Thursday, November 08, 2007

Time for a little reflection…

As I make preparations for my early departure, I feel both an eagerness to move out and reluctance to leave battle buddies behind. For all intents and purpose this place became my home and this life abnormally familiar. I also have the beginning twinges of anxiety of returning to a life I left well over a year ago. I am well versed at "You can never go "home" again – because the "home" you left was a snapshot in time of both place and person. I know I've changed and I know the circumstances of those I knew has changed – how much will be determined by the comparison and contrast of those people and the places I used to know. The "home" I return to will require redefinition. I digress…


So where does that leave me now? Well as any good "Dick Clark's Rockin' New Years" show will prove… I am obliged to provide a brief reflection of beginning and end. With that… Something is very clear - The Baghdad I leave behind is not the Baghdad I arrived at a year ago. Regardless of your take on this conflict there is an undeniable sea change taking place here at the moment. On my arrival there was a palpable sense of resignation and uncertainty. Today there is a growing but cautious sense of optimism and new possibilities. There is still much to do and the challenges for this country are enormous but at least now there is a kernel of will and semblance of spirit. It grows by the day and I truly hope it is as infectious as the passion these folks here have for their country, history and religion.


Monday, November 05, 2007

The Scientist…

Transition defines the essence of my experience in Baghdad…and as my time here ebbs my position continues to evolve from that of charging the hill to passing the torch. The other day I woke up and realized (by design) I had trained myself right out of my latest primary duty. There was literally nothing left for me but a daunting amount of neglected administrative work and After Action Reports. Or so I thought… It seems Sr. Leadership had something else in mind for me. As the Admiral repeatedly said throughout my tour, "Hollywood - your reward for hard work done well is more hard work;" thus my newest and I suspect (based on historical evidence) my final title – "Special Projects Officer." And for my money, I think this is the most fulfilling job I've had yet. My task?
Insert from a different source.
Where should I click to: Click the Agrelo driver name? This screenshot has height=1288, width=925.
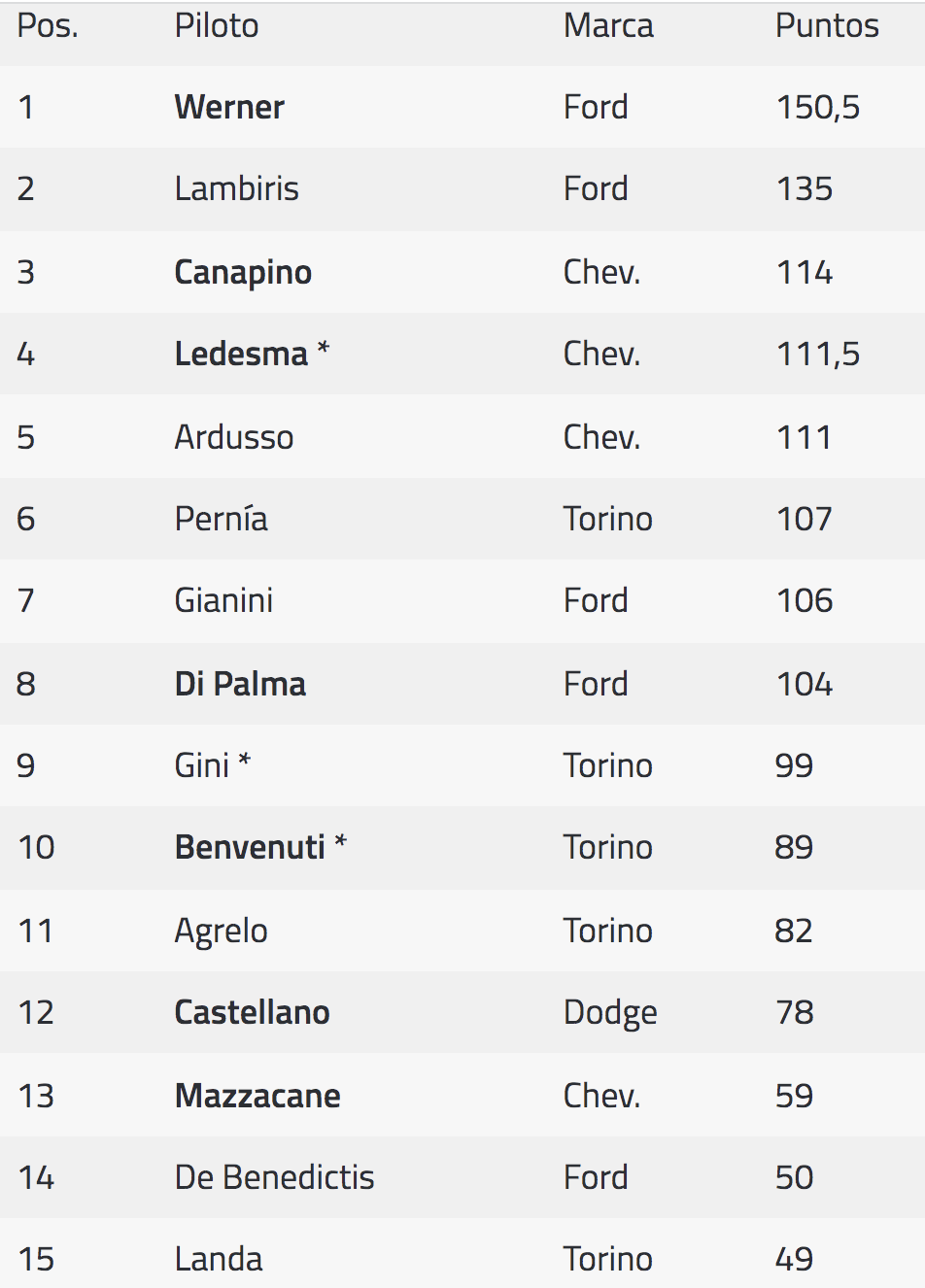[x=222, y=931]
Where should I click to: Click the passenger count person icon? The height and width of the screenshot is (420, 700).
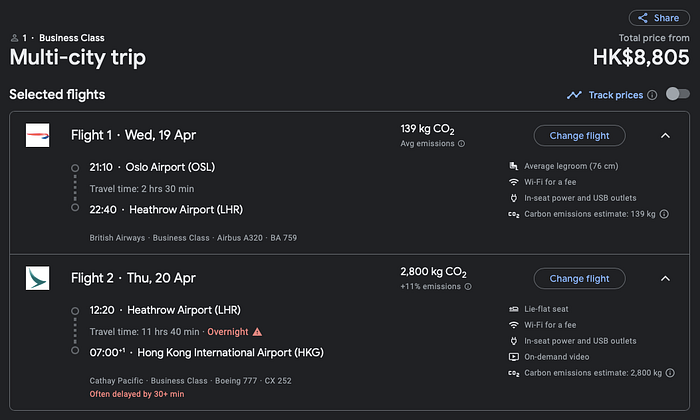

Combine my lessons learned with some creative marketing to 1) streamline a couple wasteful practices, 2) develop a branded imaging campaign and 3) simplify our tools and products to better suit our customers needs. In other words, at long last, I am finally bringing my Customer Relationship Management skills to the fray. The result? A slick new set of, simple to use, simple to produce products dubbed the "Science Projects" by my Army Cadre. "Damn Hollywood – you're a friggen Rocket Scientist… everyone loves these things Hooah!" "Hooah Boss! See… let me work on something I'm good at and I will produce." "Hollywood - I hope you realize working on what you know isn't what makes you an impressive officer. Anyone of us can work within the margins of expertise. For the past year now I've watched you pulled this way and pushed that way… constantly run through the ringer and challenged to work outside of your comfort zone day in and day out - week after week… You've held more jobs here in the past year than most people have in their entire career. And regardless of the task assigned, you saluted and moved out smartly accepting all risks and inevitably contributing some sort of positive, often unexpected, product. In my eyes that's what makes you truly remarkable." "Whoa… uhhhh…Thank you sir." I was more than a bit stunned and it took a little longer than usual to stutter the following…" Sir the way I see it, the execution is too easy… ya'll stepping out of your typically conservative dogmatic safety zone and giving me all the rope I needed to hang myself… that was the real science project."